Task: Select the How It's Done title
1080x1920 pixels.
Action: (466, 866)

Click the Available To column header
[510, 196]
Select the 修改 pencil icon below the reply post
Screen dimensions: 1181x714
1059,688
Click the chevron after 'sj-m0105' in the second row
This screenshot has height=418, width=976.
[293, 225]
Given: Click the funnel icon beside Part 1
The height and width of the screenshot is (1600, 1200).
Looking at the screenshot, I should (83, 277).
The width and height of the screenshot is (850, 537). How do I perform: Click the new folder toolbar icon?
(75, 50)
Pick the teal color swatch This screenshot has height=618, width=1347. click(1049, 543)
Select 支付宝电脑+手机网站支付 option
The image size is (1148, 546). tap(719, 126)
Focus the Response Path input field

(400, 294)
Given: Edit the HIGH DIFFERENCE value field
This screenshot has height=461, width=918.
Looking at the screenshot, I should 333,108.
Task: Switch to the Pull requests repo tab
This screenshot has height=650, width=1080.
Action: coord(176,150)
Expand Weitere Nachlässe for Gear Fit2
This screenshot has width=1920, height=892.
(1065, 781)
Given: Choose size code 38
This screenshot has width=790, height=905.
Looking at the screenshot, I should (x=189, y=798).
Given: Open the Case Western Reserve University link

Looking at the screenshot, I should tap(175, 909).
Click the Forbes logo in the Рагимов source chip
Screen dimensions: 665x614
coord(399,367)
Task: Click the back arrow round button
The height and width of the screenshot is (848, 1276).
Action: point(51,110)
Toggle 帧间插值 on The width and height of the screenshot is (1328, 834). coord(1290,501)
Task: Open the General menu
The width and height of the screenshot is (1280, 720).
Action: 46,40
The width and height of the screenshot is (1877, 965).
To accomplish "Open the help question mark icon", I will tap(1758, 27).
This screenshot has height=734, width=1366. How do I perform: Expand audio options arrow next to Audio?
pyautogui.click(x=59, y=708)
========
### Your task
Copy the listing word for word.

### Solution
Task: Select the How It's Done title
1080x1920 pixels.
Action: (466, 866)

Click the Available To column header
[510, 196]
Select the 修改 pencil icon below the reply post
Screen dimensions: 1181x714
1059,688
Click the chevron after 'sj-m0105' in the second row
This screenshot has height=418, width=976.
[293, 225]
Given: Click the funnel icon beside Part 1
The height and width of the screenshot is (1600, 1200).
Looking at the screenshot, I should (83, 277).
The width and height of the screenshot is (850, 537). How do I perform: Click the new folder toolbar icon?
(75, 50)
Pick the teal color swatch This screenshot has height=618, width=1347. click(1049, 543)
Select 支付宝电脑+手机网站支付 option
The image size is (1148, 546). tap(719, 126)
Focus the Response Path input field

(400, 294)
Given: Edit the HIGH DIFFERENCE value field
This screenshot has height=461, width=918.
Looking at the screenshot, I should 333,108.
Task: Switch to the Pull requests repo tab
This screenshot has height=650, width=1080.
Action: coord(176,150)
Expand Weitere Nachlässe for Gear Fit2
This screenshot has width=1920, height=892.
(1065, 781)
Given: Choose size code 38
This screenshot has width=790, height=905.
Looking at the screenshot, I should (x=189, y=798).
Given: Open the Case Western Reserve University link

Looking at the screenshot, I should tap(175, 909).
Click the Forbes logo in the Рагимов source chip
Screen dimensions: 665x614
coord(399,367)
Task: Click the back arrow round button
The height and width of the screenshot is (848, 1276).
Action: point(51,110)
Toggle 帧间插值 on The width and height of the screenshot is (1328, 834). coord(1290,501)
Task: Open the General menu
The width and height of the screenshot is (1280, 720).
Action: 46,40
The width and height of the screenshot is (1877, 965).
To accomplish "Open the help question mark icon", I will tap(1758, 27).
This screenshot has height=734, width=1366. How do I perform: Expand audio options arrow next to Audio?
pyautogui.click(x=59, y=708)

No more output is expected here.